Dataset START

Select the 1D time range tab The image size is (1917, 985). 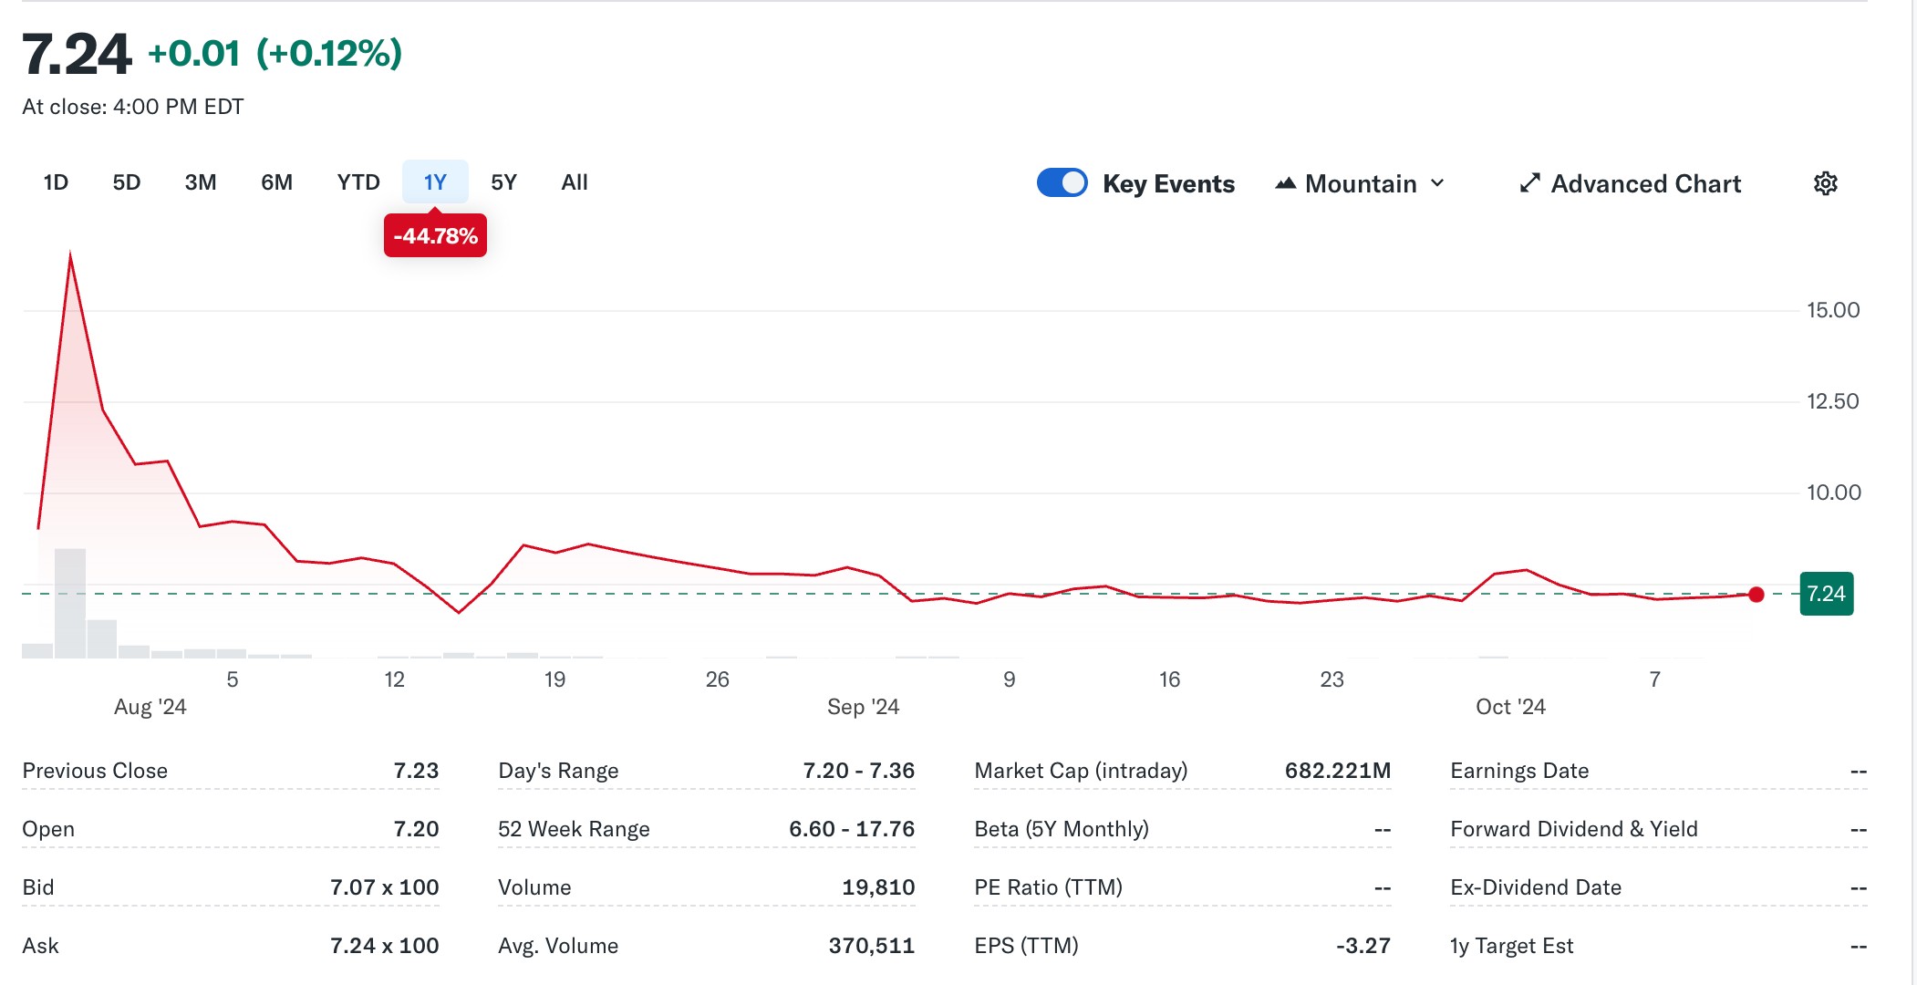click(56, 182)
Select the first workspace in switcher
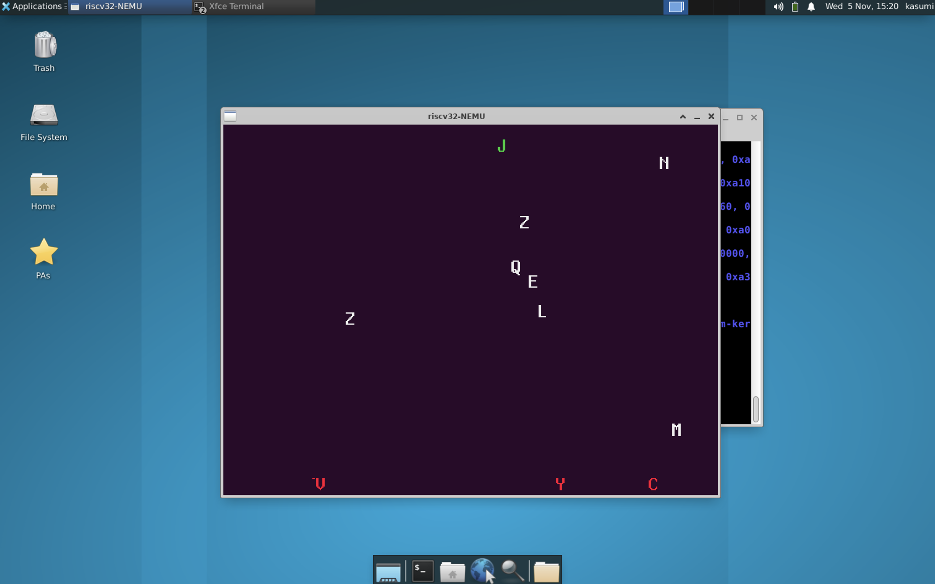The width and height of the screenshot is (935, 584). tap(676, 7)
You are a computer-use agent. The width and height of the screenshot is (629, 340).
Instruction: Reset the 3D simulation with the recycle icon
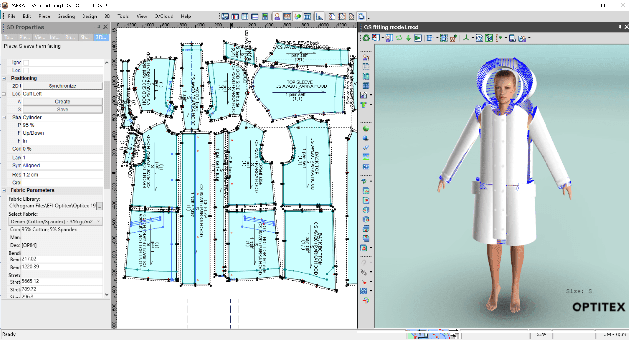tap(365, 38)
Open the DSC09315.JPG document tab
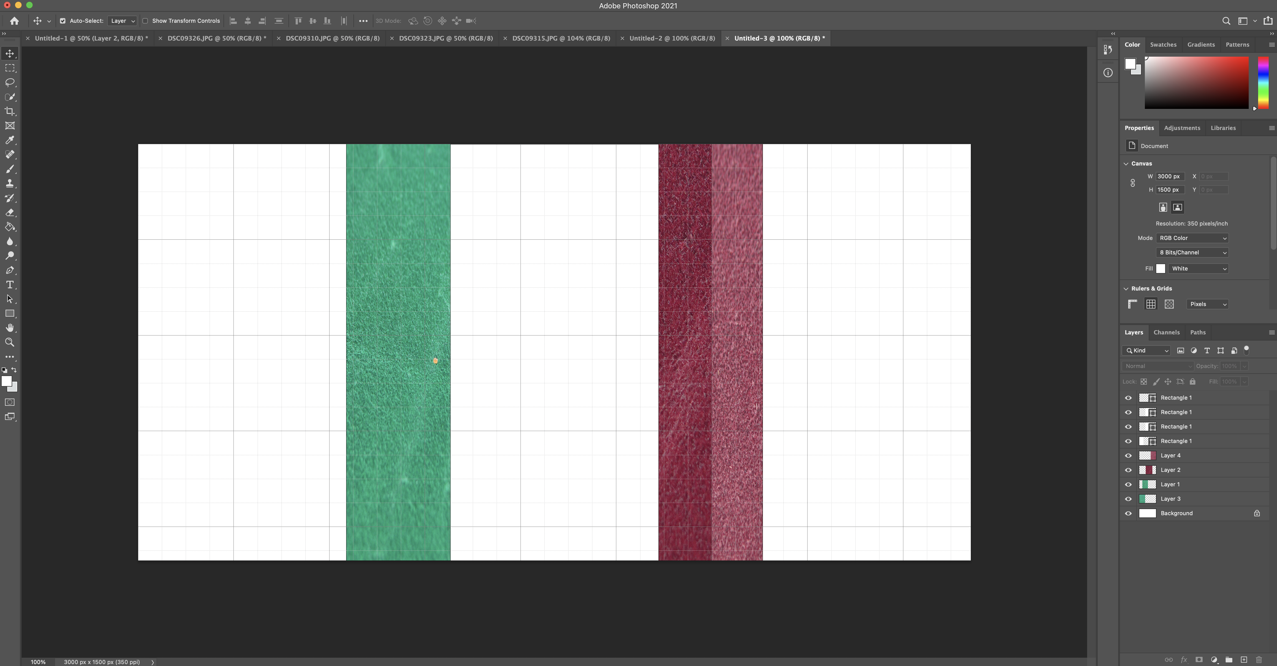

Dataset END
Dataset START

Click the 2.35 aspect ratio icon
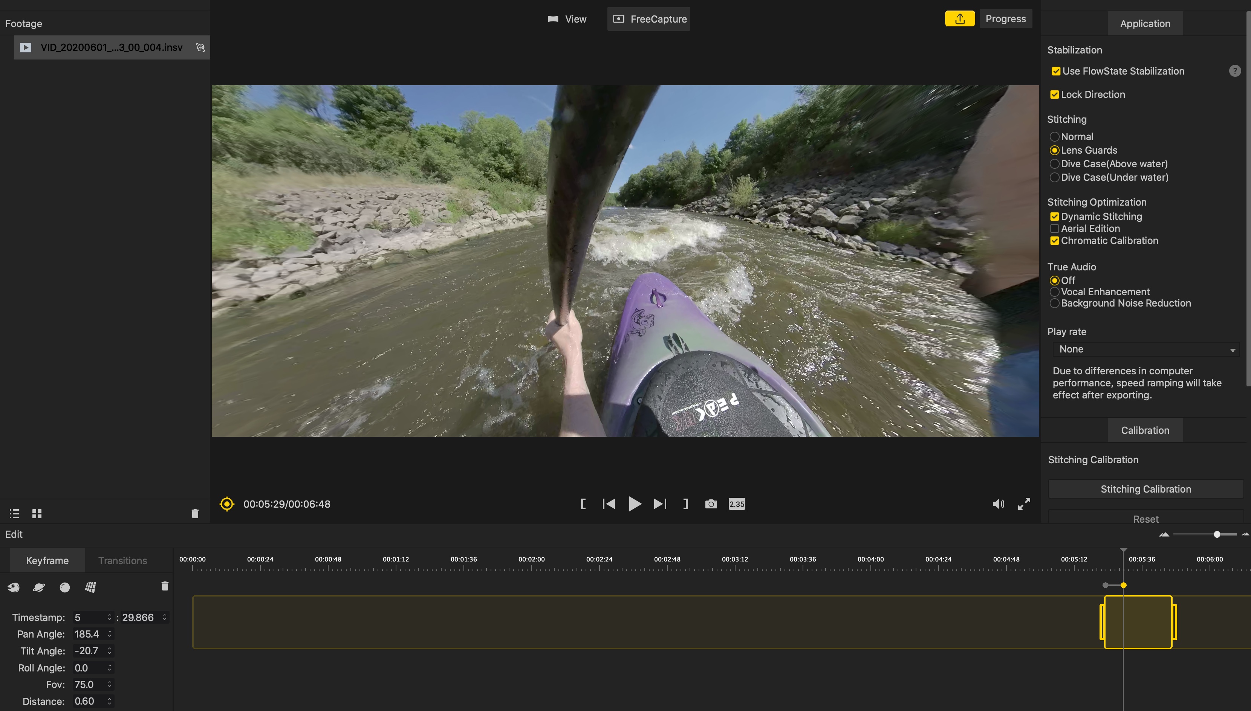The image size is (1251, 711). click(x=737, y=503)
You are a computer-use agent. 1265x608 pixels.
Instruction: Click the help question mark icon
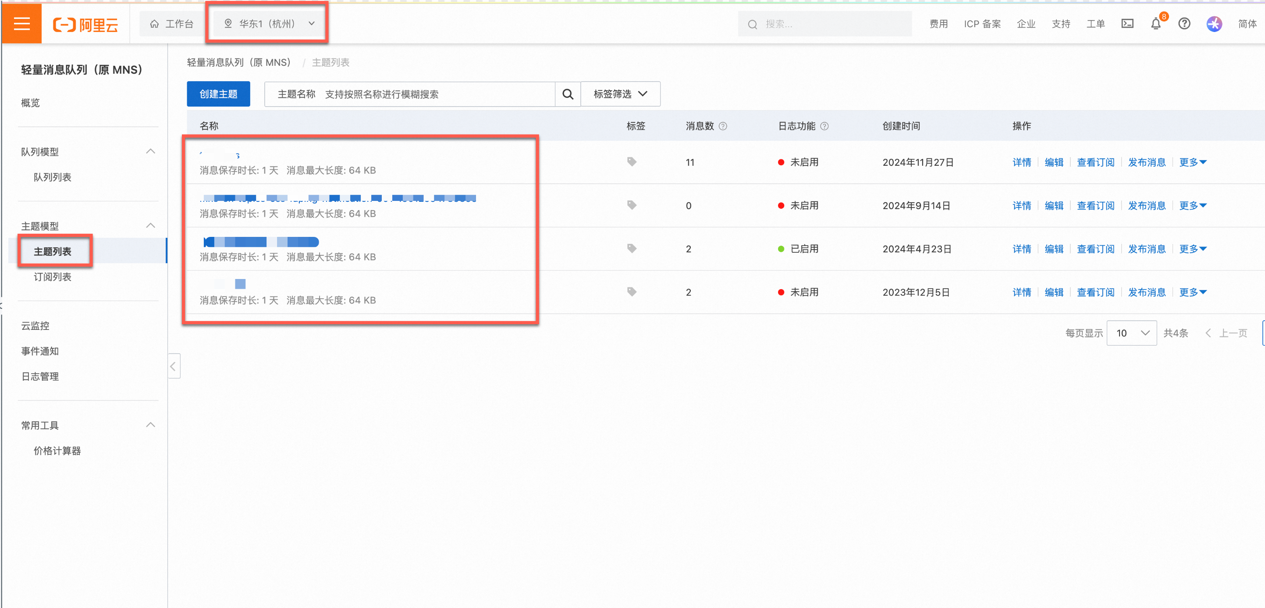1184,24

Dataset END

=== Task objective ===
Within the entries above, give again exactly the lines starting at the one that contains "Select the first workspace in switcher" and ending at the one that contains "Open the DSC09315.JPG document tab", leaving out the pictures.

=== Output of the exercise ===
Select the first workspace in switcher
The width and height of the screenshot is (935, 584). tap(676, 7)
You are a computer-use agent. The width and height of the screenshot is (629, 340).
Instruction: Reset the 3D simulation with the recycle icon
tap(365, 38)
Open the DSC09315.JPG document tab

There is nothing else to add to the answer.